*DIRECTIONS FOR THIS TASK:* Please retype every record exactly as it appears, omitting the pictures.

(GIVEN DATA Opens)

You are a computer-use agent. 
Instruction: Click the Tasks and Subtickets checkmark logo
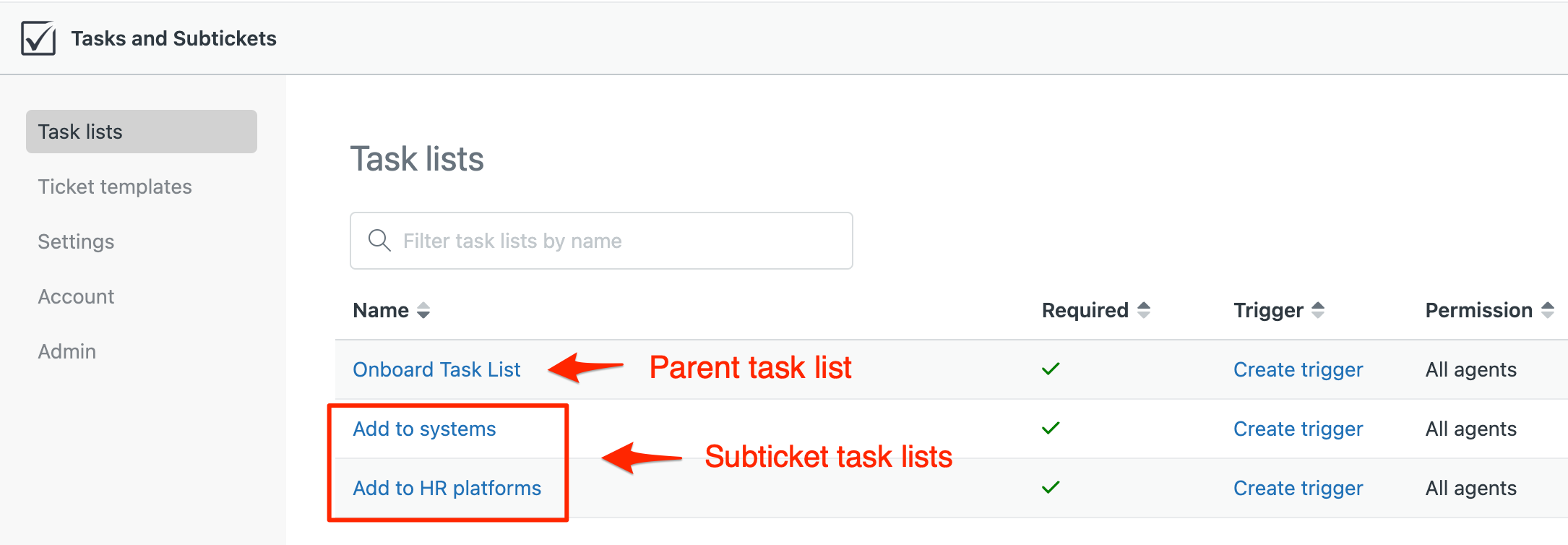click(38, 38)
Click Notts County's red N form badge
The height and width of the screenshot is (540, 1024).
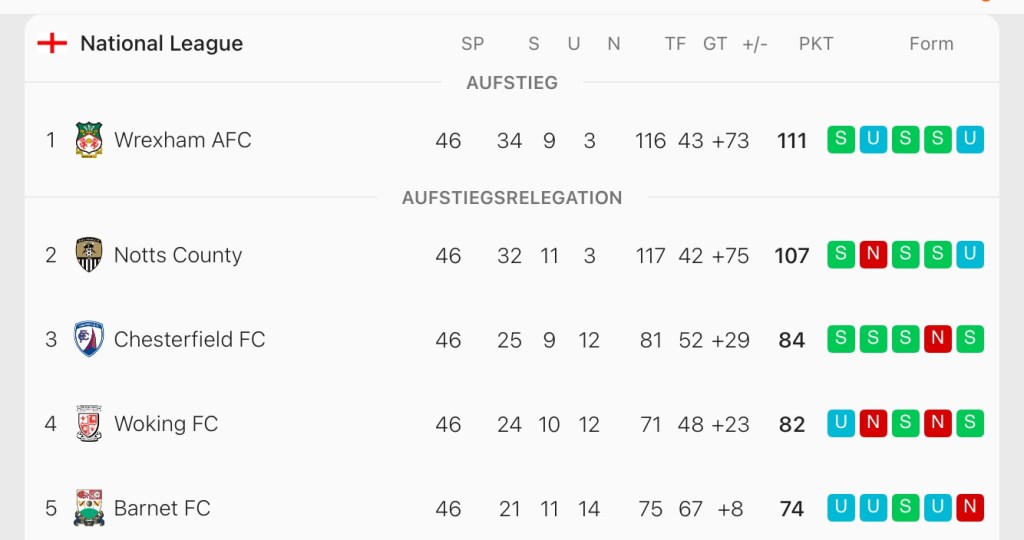(x=873, y=255)
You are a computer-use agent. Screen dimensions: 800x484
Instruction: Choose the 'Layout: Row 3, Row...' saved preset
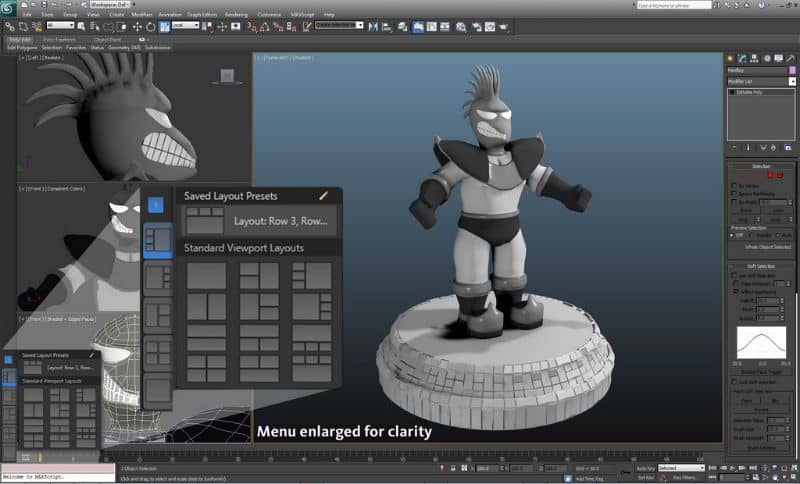pyautogui.click(x=280, y=221)
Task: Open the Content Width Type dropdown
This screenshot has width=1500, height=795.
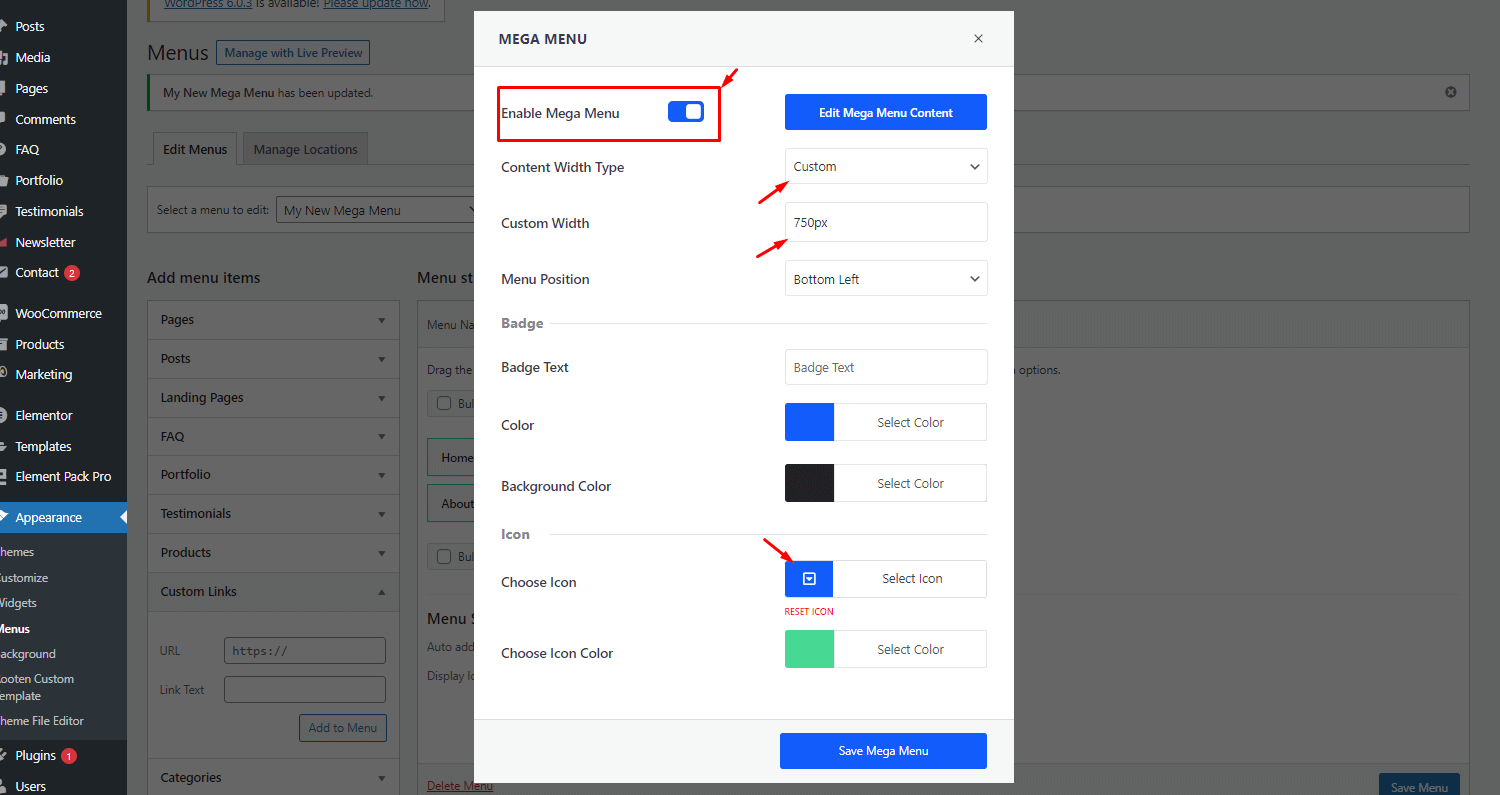Action: [x=885, y=166]
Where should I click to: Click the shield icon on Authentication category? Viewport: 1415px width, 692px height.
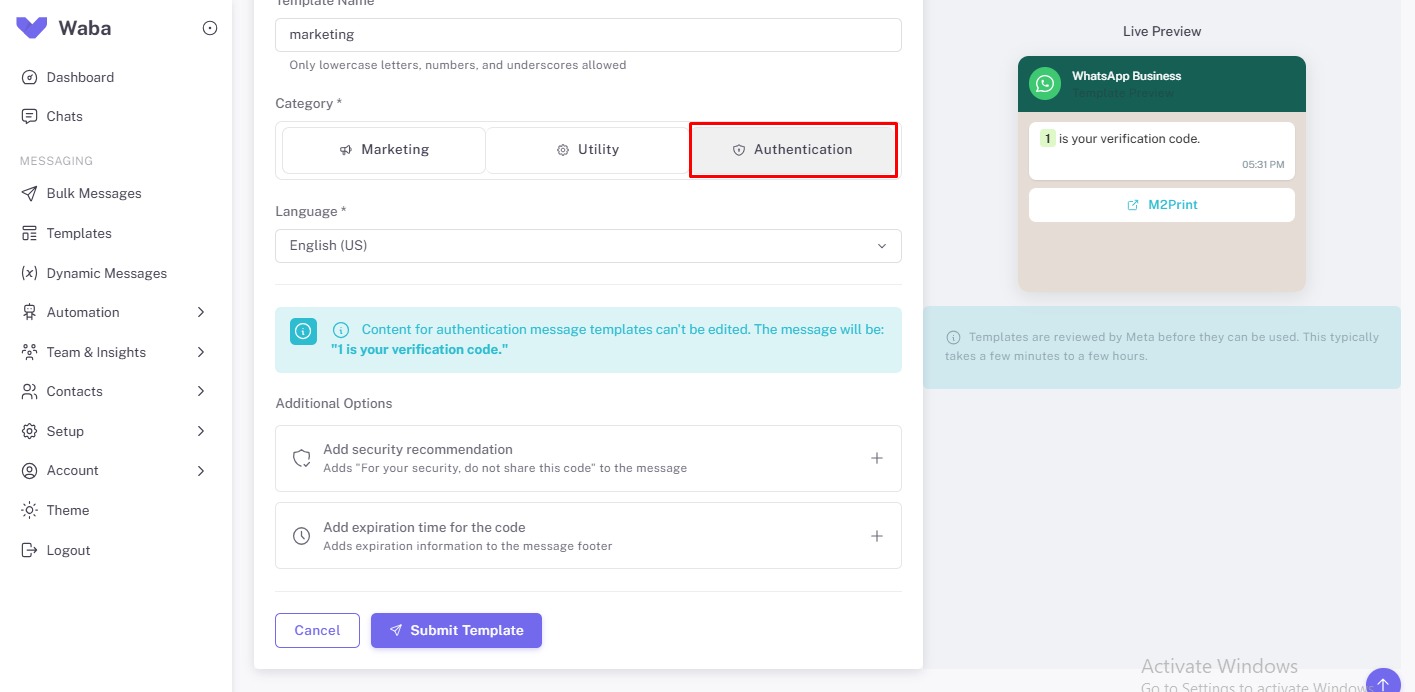(738, 149)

(GIVEN DATA Closes)

*ANSWER FOR THE TASK:*
You are a computer-use agent. 
Instruction: Click the Tasks and Subtickets checkmark logo
click(38, 38)
Click Notts County's red N form badge
The height and width of the screenshot is (540, 1024).
(x=873, y=255)
You are a computer-use agent. Screen dimensions: 800x484
Instruction: Choose the 'Layout: Row 3, Row...' saved preset
pyautogui.click(x=280, y=221)
Task: Open the Content Width Type dropdown
This screenshot has width=1500, height=795.
Action: [x=885, y=166]
Where should I click to: Click the shield icon on Authentication category? Viewport: 1415px width, 692px height.
(738, 149)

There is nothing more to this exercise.